ASSIGNED TASK - Where does the string "click" appear? Copy every line of the entries below that holds it.

-- DATASET RECORDS follows --

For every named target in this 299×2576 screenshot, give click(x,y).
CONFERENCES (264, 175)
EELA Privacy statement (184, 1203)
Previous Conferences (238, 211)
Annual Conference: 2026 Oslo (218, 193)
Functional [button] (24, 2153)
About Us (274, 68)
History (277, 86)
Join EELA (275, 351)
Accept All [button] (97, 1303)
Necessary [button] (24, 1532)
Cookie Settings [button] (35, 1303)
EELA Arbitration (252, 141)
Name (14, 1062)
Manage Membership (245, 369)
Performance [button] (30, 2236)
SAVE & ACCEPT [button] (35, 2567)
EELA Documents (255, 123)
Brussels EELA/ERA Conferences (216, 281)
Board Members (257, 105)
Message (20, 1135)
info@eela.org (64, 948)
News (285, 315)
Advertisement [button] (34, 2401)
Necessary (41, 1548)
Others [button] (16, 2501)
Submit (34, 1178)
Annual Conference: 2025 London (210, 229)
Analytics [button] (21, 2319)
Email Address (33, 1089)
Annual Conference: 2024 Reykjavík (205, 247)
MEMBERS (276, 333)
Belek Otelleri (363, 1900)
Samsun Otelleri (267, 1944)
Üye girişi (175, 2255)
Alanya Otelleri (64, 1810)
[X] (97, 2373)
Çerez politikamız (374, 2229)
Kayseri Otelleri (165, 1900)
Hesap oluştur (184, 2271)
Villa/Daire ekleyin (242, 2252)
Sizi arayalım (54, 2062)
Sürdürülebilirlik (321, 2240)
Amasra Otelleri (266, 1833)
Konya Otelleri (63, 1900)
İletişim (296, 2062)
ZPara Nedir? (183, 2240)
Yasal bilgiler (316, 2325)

-- DATASET RECORDS concluded --
-- DATASET RECORDS follows --

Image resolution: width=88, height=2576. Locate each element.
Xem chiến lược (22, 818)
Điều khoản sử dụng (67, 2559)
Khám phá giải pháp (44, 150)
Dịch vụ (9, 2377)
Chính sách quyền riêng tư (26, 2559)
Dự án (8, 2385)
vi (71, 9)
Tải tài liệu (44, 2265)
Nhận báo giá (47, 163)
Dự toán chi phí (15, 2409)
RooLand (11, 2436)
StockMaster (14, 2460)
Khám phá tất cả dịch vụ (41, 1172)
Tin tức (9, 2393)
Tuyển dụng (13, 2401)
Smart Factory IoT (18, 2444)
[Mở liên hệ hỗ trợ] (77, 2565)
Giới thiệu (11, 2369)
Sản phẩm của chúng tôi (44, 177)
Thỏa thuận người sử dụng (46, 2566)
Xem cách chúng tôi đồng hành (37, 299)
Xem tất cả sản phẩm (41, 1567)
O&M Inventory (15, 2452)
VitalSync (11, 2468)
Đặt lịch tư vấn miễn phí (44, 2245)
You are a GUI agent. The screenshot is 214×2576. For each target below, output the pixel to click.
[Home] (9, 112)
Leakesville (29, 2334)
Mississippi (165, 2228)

-- DATASET RECORDS concluded --

THE ANSWER -
For every named target in this 299×2576 screenshot, give click(x,y).
You are a GUI agent. The screenshot is 214×2576. For each target below, output the pixel to click.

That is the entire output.